No doubt it is helpful to have financial benchmarks for the biopharmaceutical industry, but the devil is in the details. The findings of David Ridley and colleagues on spending for postapproval drug safety (Mar/Apr 06) are incomplete if not misleading, and they might confound the public’s understanding of pharmacovigilance, regulatory mandates, and industry commitments.

The authors’ survey was limited to "postapproval safety activities." To argue, as the paper’s title does, that these activities account for drug manufacturers’ spending on postapproval drug safety, misrepresents pharmacovigilance today. At best, the $56 million reflects only what is spent on complying with regulatory requirements, not on comprehensive pharmacovigilance programming globally and locally.

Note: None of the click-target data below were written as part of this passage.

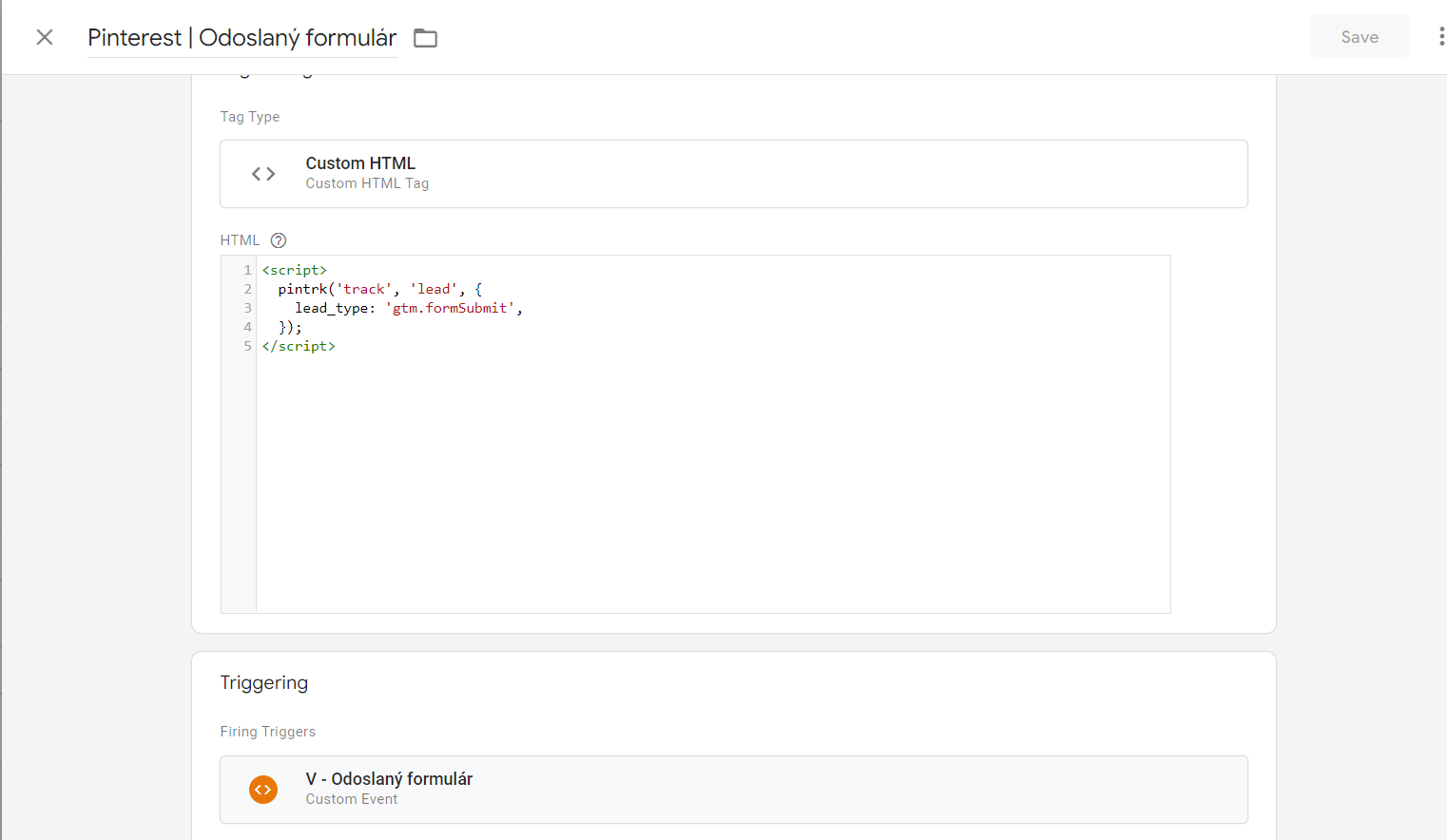Screen dimensions: 1447x840
Task: Click the Custom HTML code brackets icon
Action: point(263,174)
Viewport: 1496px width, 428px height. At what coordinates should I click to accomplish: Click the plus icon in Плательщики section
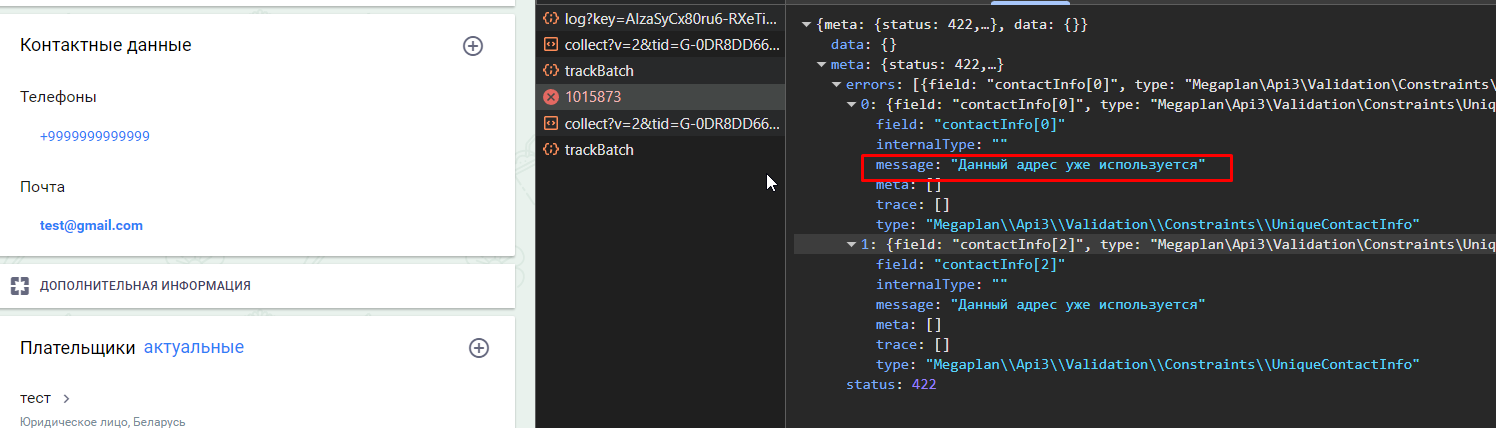tap(479, 348)
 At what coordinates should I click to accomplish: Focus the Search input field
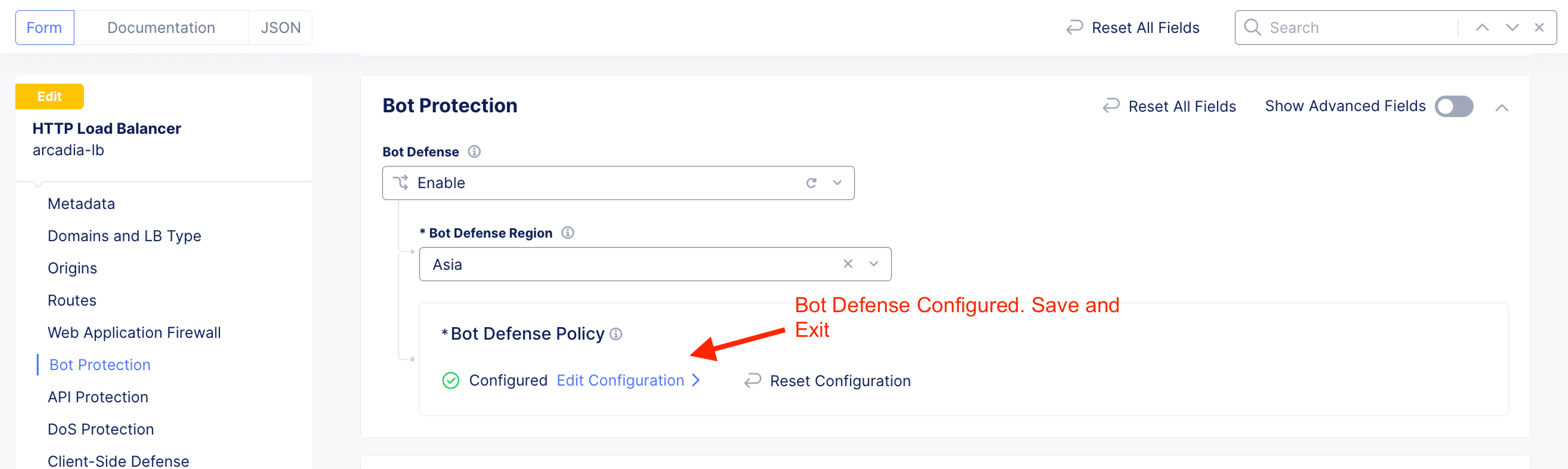[x=1357, y=27]

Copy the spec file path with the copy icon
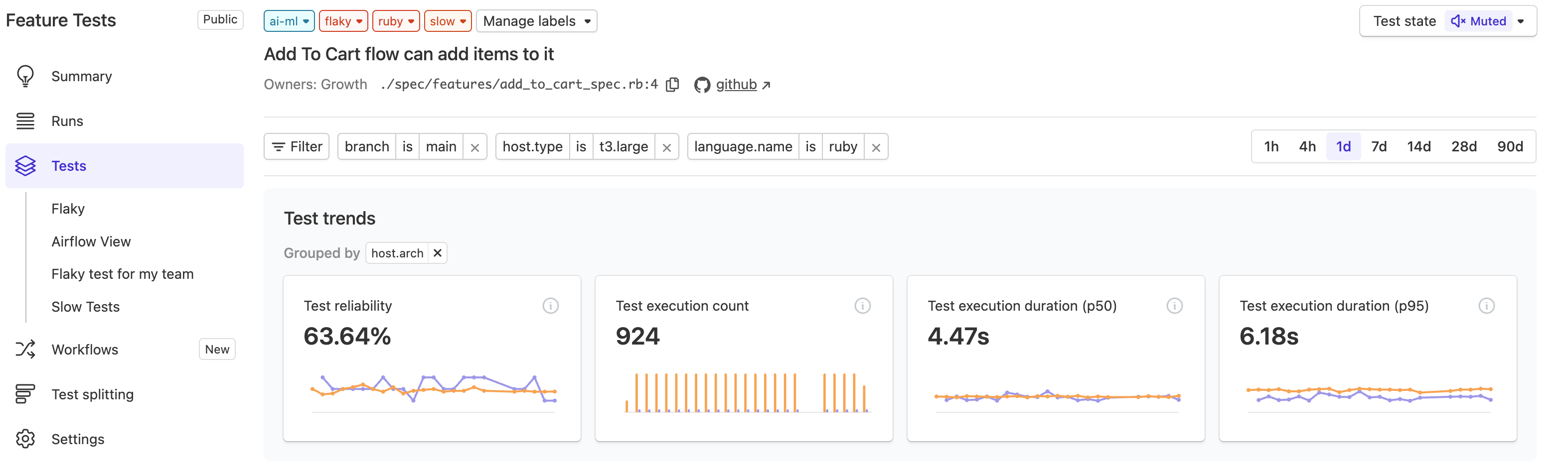(673, 85)
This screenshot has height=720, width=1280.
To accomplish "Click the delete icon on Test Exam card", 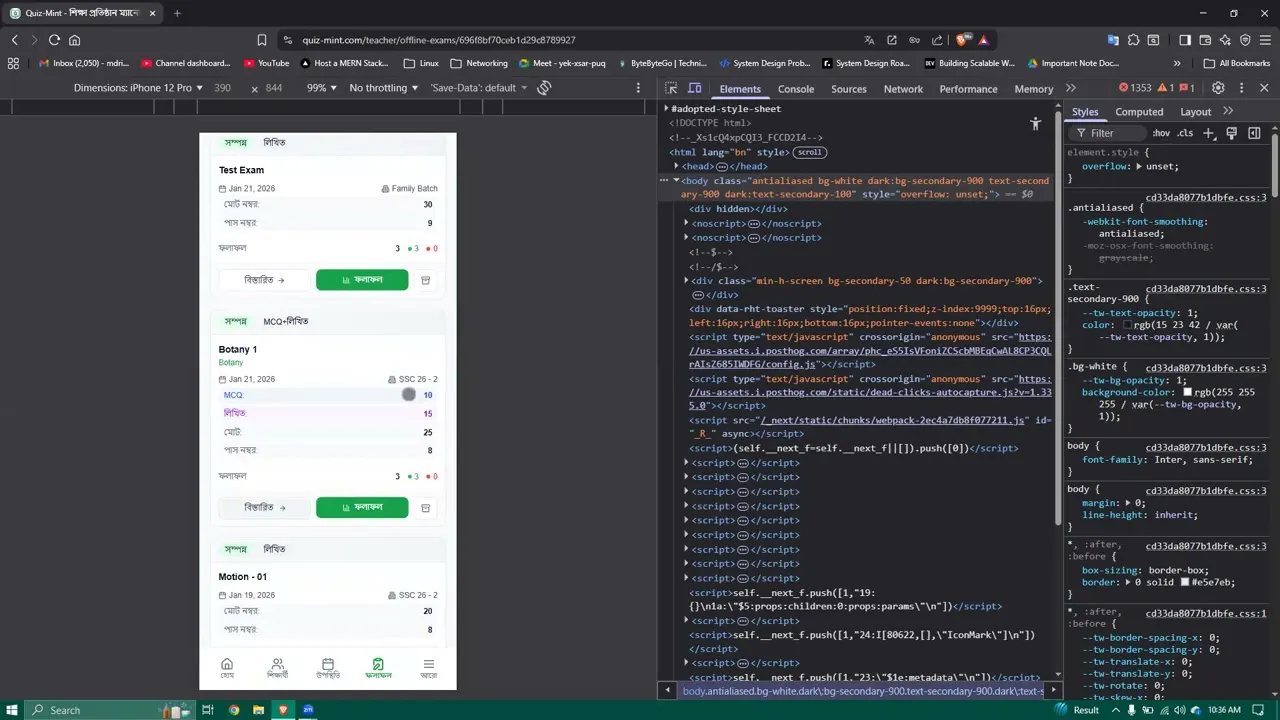I will (425, 280).
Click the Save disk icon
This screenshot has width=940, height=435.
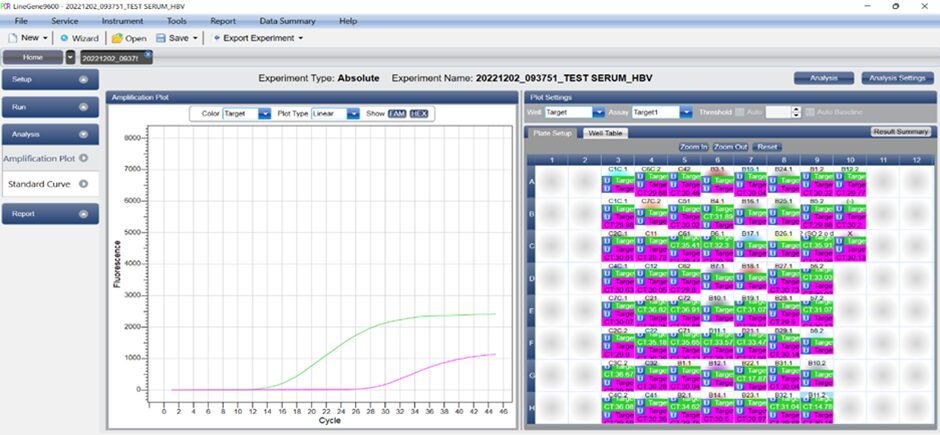161,38
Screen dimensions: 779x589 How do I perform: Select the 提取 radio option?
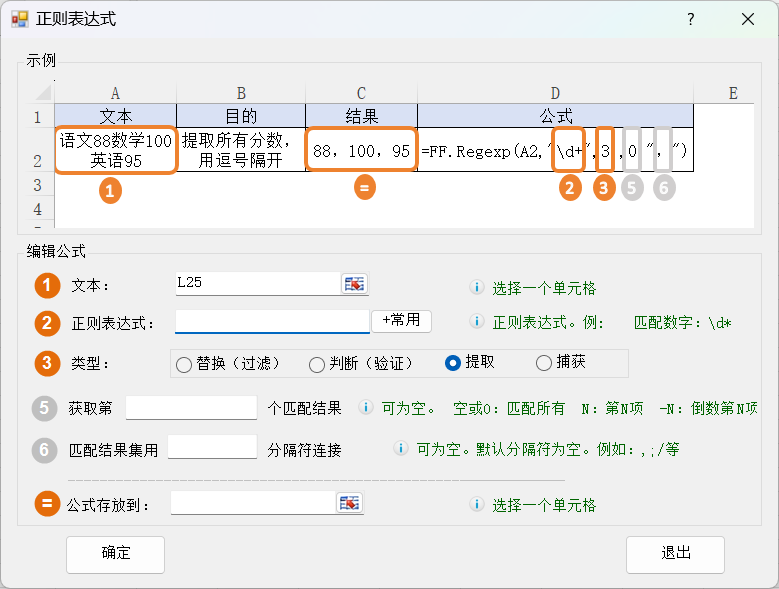(x=453, y=363)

Managing adverse-event information is a small part of pharmacovigilance; looking only at it ignores activities integrated into other postmarketing programs: trials, observational studies, registries, practice patterns/outcome surveys, claims databases and other electronic sources that respond to safety issues, regulatory filings, and legal analysis.

Postmarketing studies have been criticized as being driven by strategy, not safety. Biopharma is making a remarkable effort to mount integrated postapproval programs: clinically beneficial, scientifically defensible, transparent, accommodating to—but not compromised by—commercial priorities, and yielding data assets supporting pharmacovigilance. To exclude these activities disregards the true spending and underlying commitments, and it misinforms all stakeholders in drug safety. At best, the $56 million estimate is the reported spending by corporate headquarters on regulatory safety compliance, not on comprehensive postapproval pharmacovigilance programming, internal and external, stand-alone and integrated, global and local. The two cannot be separated.

In today’s volatile drug safety debates, ambiguous financial estimates are at best of limited benefit to the various stakeholders. It is only a matter of time before the $56 million figure in the paper will be taken out of context, misappropriated, and cited with disregard for the partial merit—but also severe limitations—of the Ridley exercise.